- [SOURCE PASSAGE]:

Ministry_of_Finance_Warsaw

Poland’s Ministry of Finance
Photo: Jaros?aw Pocztarski

The information was revealed by the ministry’s representative Szymon Wo?niak, quoted by Puls Biznesu, during a conference at the Warsaw School of Economics. “Everything that’s not forbidden, is allowed. However, in light of the European Union legislation, we can’t recognize Bitcoin as legal tender or electronic money. Bitcoin capital gains are taxed as ordinary income. Individuals who don’t report and pay the tax may be penalized”, the representative explained.

We won’t stand in the way of Bitcoin’s development, but we need a declaration from its users whether they expect any regulations to be introduced or rather prefer the government to stand aside.

During the same event, Krzysztof Piech, from the Warsaw School of Economics, said Bitcoin has a great potential within the Polish economy, claiming the country is in the top 10 in the number of Bitcoins mined. Piech also stated that the Polish Bitcoin trading volume is one of the biggest in the world.

We have the potential and innovative financial institutions. The missing element is the regulation that will help both parties to come closer for the good of the economy “, Piech added.

Bitcoin is “the next logical step”
Ed Moy

Ed Moy

In the meantime, Ed Moy, a former director of the United States Mint, said that “the promise of digital currency is a new financial transaction system: cheaper, more efficient and secure transactions. No currency wars, exchange rates and arbitrage. There could be less friction and more transparency for every transaction”.

[Stored items from a collection]
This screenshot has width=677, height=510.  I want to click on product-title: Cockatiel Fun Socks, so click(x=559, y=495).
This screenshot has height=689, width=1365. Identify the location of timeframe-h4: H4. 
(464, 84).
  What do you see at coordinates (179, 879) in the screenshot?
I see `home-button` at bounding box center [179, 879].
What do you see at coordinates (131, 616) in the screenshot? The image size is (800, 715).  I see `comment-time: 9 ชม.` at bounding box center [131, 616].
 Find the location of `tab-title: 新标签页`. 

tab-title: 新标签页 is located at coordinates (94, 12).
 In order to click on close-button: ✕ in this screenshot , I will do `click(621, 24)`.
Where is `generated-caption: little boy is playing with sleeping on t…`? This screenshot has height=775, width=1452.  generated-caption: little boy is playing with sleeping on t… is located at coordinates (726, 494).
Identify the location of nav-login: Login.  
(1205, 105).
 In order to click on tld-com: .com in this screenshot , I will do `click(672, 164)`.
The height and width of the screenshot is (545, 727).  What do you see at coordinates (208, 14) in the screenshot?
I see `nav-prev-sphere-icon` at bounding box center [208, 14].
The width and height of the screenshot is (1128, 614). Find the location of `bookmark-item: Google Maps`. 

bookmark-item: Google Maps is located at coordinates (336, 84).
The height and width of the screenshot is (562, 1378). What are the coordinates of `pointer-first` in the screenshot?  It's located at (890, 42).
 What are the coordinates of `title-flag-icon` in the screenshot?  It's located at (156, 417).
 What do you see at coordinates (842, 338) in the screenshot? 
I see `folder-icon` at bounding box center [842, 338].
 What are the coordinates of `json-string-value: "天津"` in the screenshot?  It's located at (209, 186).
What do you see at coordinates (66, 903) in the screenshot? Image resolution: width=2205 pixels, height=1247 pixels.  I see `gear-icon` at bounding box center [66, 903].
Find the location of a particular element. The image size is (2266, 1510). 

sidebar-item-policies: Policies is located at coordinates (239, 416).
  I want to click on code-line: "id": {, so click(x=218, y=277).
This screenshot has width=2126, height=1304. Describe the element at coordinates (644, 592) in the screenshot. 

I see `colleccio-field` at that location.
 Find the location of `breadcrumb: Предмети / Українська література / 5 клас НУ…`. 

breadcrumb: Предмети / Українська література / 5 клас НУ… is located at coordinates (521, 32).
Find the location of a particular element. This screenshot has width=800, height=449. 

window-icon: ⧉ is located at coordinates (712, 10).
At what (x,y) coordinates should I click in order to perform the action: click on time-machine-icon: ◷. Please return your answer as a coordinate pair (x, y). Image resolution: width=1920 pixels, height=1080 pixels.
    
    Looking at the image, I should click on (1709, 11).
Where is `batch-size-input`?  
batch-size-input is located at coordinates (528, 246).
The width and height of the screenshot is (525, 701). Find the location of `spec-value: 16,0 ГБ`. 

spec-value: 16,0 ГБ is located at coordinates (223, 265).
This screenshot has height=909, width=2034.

- [EXERCISE REQUIREMENTS]:
According to the passage on Poland's Ministry of Finance and Bitcoin, how are Bitcoin capital gains taxed?

- [YOUR RESPONSE]:
They are taxed as ordinary income.